Process analysis and optimization of high-N2 natural gas liquefaction

Abstract

The demand for natural gas (NG) is increasing rapidly due to the world energy crisis. Liquefied Natural Gas (LNG) technology is one of the most flexible and reliable supply solutions, which has already been a major research hotpot in energy use. However, NG with high-N2 content lowers the gas calorific value and value of the gas and increases the energy consumption for production and transport. To address this issue, this study established nitrogen removal from the NG process using a single-column cryogenic distillation process based on Aspen HYSYS® in this study. An expanding refrigeration process using N2-CH4 was selected to provide the required cold energy for this plant, and the process power consumption and LNG specific power consumption was used as evaluation indicators. Results from sensitivity analysis showed that by the increase of natural gas feed temperature T1, the distillation column operation pressure Pc, and refrigerant high pressure P3, the LNG specific power consumption also demonstrated an increasing trend. The variables of natural gas inlet pressure P1, the outlet temperature of natural gas from pre-cooler T2, the ratio of return RR, the methane content ZCH4, the temperature of refrigerant after pre-cooler T4 and refrigerant low pressure P5 had a negative impact on the LNG specific power consumption. After conducting an optimization algorithm, the minimum LNG specific power consumption was determined to be 56.17 kJ/mol.
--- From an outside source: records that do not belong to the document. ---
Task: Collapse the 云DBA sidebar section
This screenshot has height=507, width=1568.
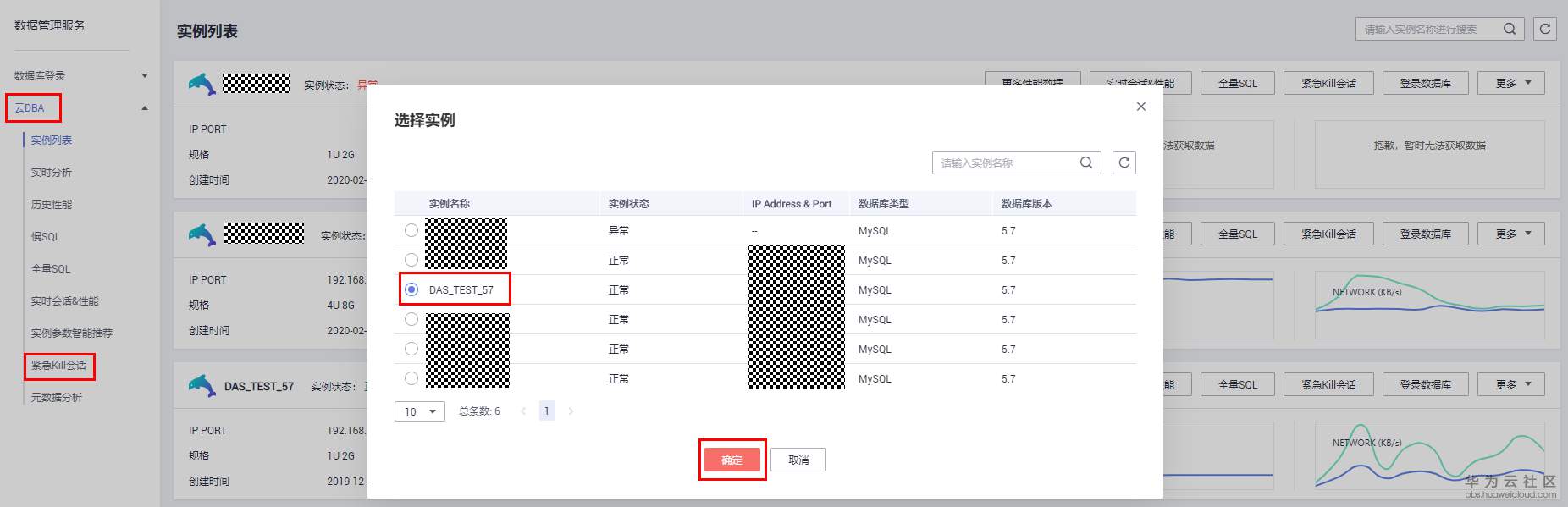Action: (145, 108)
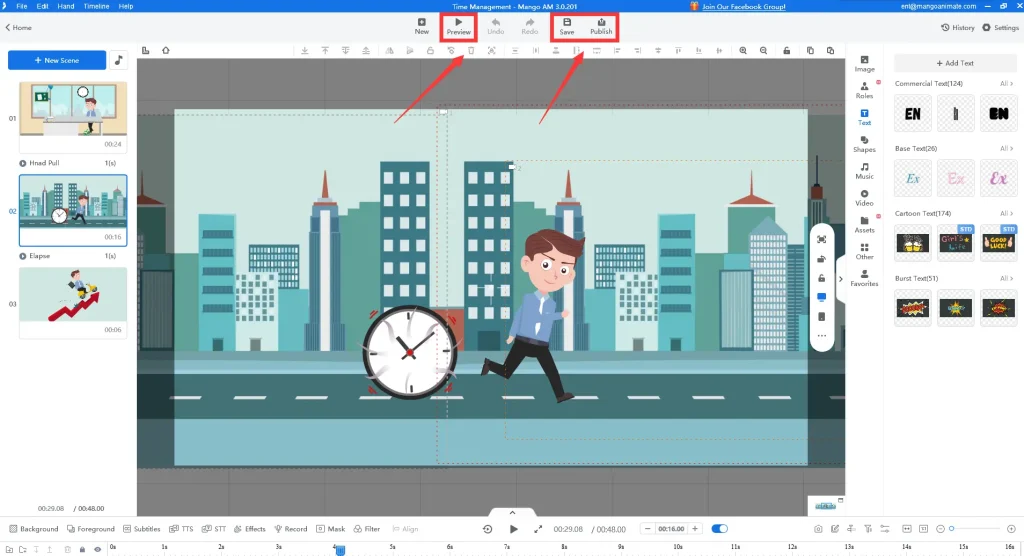The image size is (1024, 556).
Task: Collapse the right panel with the chevron arrow
Action: [x=840, y=279]
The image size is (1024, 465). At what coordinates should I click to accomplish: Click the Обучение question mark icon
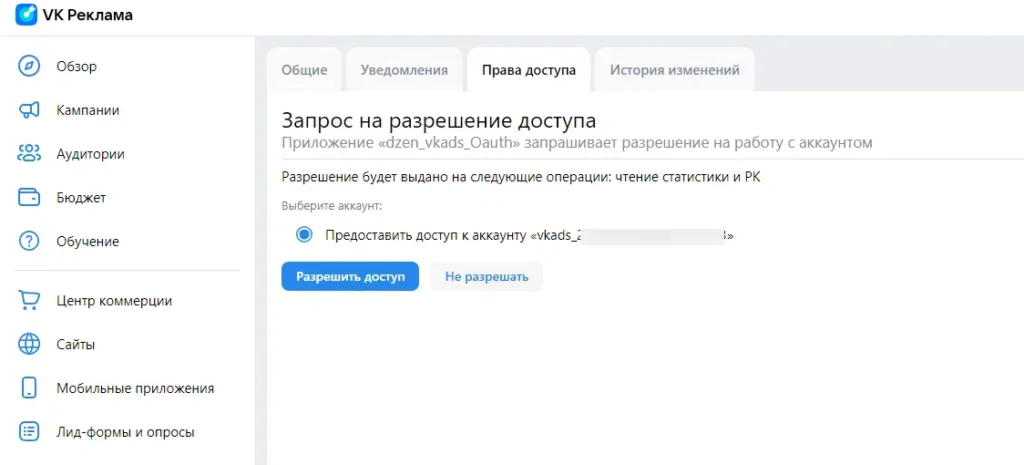[29, 242]
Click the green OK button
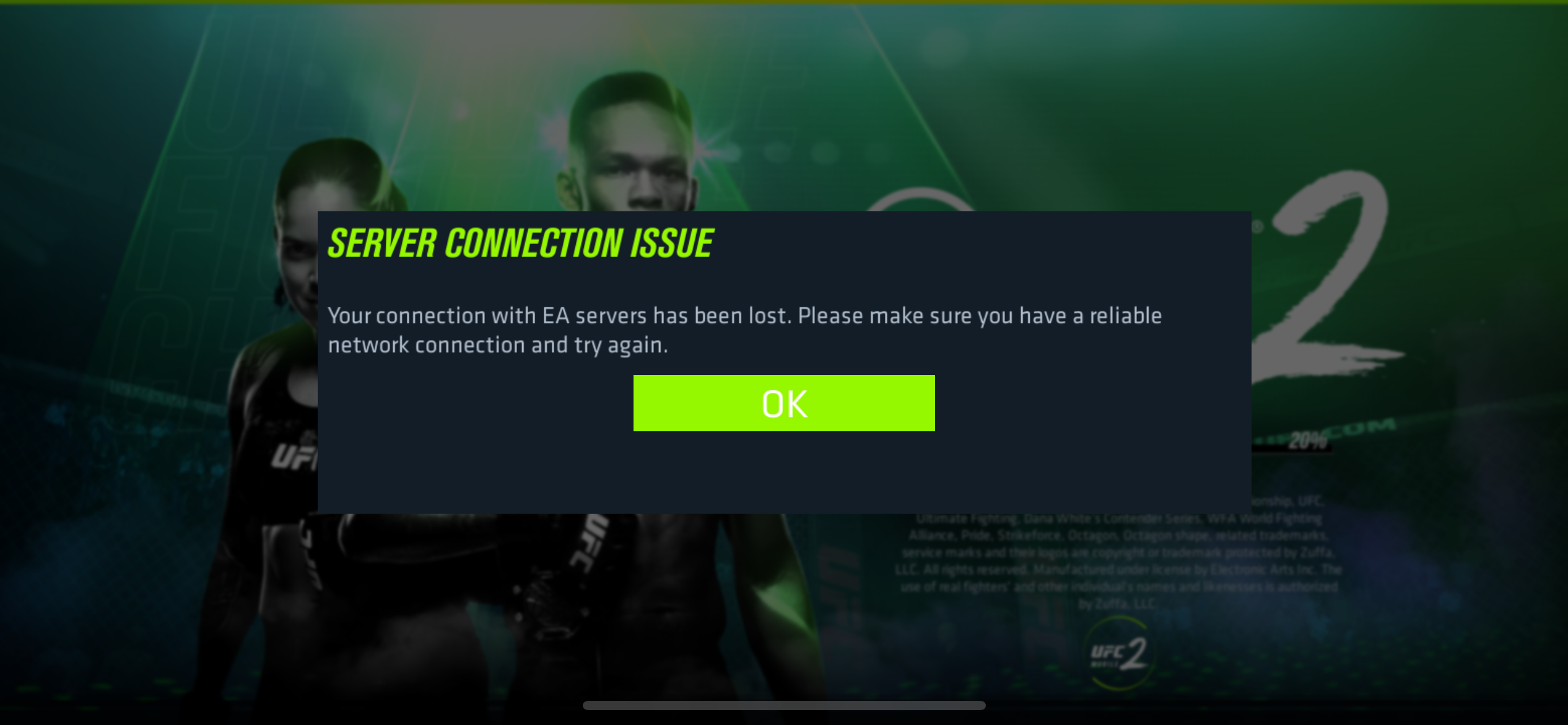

Exergy analysis demonstrated that the total exergy destruction was 2076.13 kW. The compressor and expander components accounted for 31.57% and 26.29% of the total exergy losses respectively. This research provides valuable insights into optimizing LNG production processes by mitigating the impact of high nitrogen content, and it contributes to the advancement of LNG technology and energy efficiency in the industry.